==== DATA FOR PROCESSING
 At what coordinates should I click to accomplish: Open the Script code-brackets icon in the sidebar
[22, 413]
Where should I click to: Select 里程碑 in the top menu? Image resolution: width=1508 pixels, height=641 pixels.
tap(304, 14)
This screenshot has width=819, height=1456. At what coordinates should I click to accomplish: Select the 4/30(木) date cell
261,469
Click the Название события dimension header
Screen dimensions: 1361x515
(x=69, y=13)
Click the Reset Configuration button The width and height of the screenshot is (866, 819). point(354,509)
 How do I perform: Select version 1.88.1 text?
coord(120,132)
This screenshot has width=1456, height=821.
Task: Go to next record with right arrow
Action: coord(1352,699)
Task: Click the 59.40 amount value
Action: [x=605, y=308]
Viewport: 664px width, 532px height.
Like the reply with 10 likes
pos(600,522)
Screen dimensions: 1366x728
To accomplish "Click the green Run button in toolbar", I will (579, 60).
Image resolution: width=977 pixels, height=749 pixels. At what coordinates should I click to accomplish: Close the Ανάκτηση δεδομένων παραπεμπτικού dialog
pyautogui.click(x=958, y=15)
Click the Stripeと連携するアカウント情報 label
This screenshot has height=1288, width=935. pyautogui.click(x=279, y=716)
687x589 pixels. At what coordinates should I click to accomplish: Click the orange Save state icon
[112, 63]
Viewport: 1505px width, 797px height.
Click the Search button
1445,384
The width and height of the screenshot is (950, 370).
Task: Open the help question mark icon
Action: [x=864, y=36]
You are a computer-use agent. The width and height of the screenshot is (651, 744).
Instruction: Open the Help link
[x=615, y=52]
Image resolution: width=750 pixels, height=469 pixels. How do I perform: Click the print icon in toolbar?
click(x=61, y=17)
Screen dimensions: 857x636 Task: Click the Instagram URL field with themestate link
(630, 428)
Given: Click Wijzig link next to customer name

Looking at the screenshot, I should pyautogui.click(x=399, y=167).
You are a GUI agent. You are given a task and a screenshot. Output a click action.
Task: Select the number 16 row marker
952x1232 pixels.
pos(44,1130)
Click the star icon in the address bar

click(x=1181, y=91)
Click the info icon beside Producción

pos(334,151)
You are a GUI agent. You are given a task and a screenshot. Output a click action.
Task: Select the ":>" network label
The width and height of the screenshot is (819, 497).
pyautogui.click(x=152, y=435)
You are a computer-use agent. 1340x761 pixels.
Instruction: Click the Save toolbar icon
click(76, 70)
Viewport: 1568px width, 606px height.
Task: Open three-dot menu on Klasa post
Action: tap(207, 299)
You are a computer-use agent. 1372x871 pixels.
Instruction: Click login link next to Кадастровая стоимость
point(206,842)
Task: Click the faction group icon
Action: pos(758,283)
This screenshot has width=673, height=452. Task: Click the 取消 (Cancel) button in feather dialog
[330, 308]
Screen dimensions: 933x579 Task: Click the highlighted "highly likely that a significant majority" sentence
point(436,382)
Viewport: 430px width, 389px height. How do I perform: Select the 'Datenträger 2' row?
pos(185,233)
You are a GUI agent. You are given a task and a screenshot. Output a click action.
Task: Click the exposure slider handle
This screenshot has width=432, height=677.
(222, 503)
========
Within the material, count each line that includes the word "computer", and give the total by itself.

THE ANSWER
3